- The problem: Copy out these rows word for word.

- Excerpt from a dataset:

____________

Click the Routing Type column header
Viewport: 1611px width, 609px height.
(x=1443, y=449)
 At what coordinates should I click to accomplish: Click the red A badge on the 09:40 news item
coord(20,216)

____________

- The answer:
Click the Routing Type column header
Viewport: 1611px width, 609px height.
(x=1443, y=449)
 At what coordinates should I click to accomplish: Click the red A badge on the 09:40 news item
coord(20,216)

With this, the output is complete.